── Data to process ──

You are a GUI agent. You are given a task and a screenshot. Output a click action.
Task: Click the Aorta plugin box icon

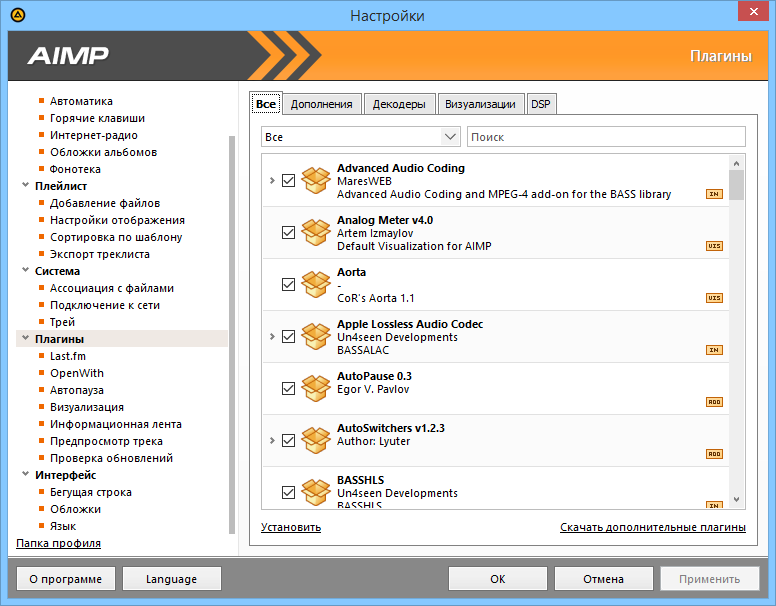click(316, 285)
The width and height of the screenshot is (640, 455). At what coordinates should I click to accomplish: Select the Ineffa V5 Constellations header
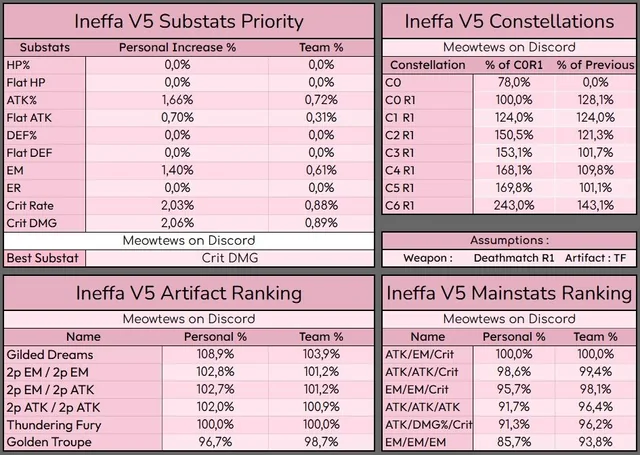(509, 21)
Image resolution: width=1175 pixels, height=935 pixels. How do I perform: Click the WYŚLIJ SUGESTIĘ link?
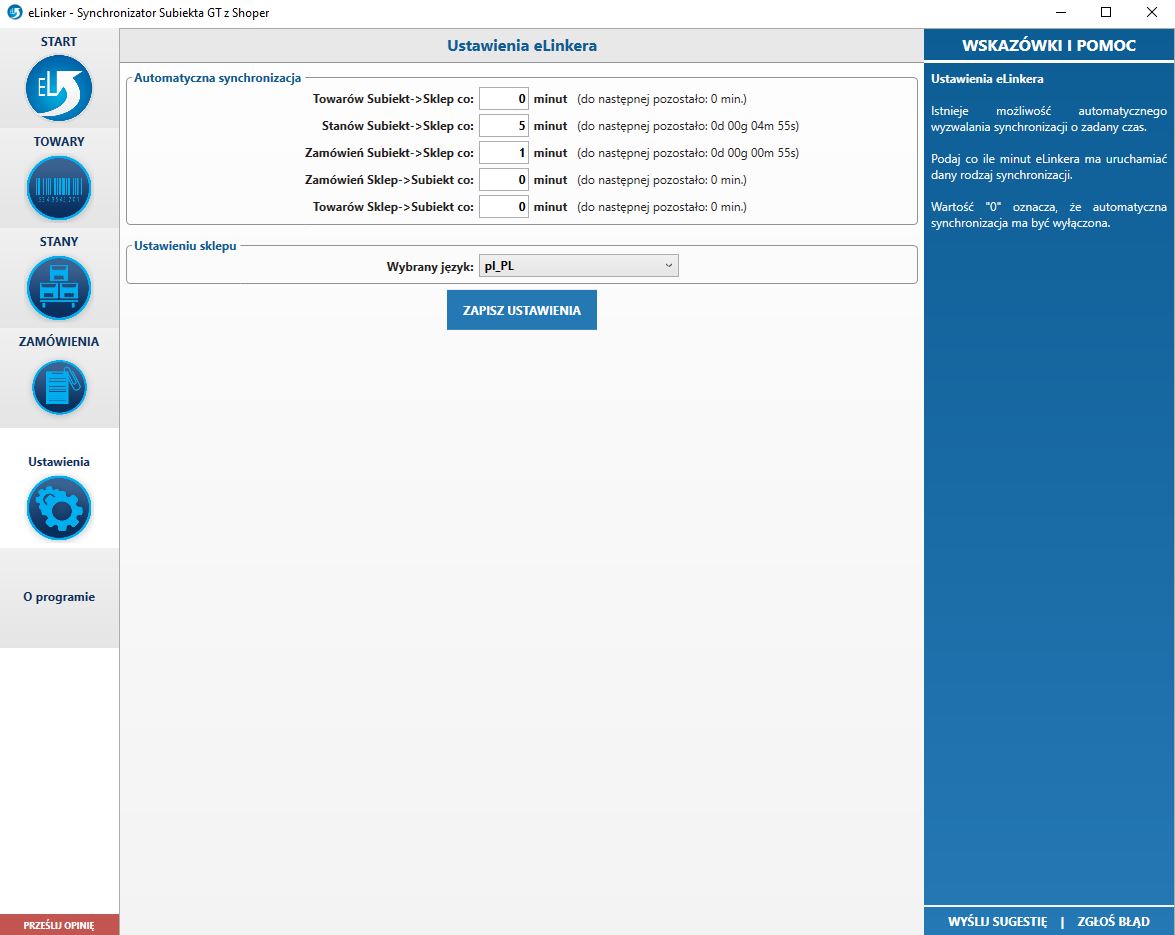click(997, 922)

───

The task:
Set the pictures aside and restate word for word only the lines from the line containing "Image resolution: width=1175" through the end of the entries above, both included.

Output of the task:
Image resolution: width=1175 pixels, height=935 pixels. How do I perform: Click the WYŚLIJ SUGESTIĘ link?
click(997, 922)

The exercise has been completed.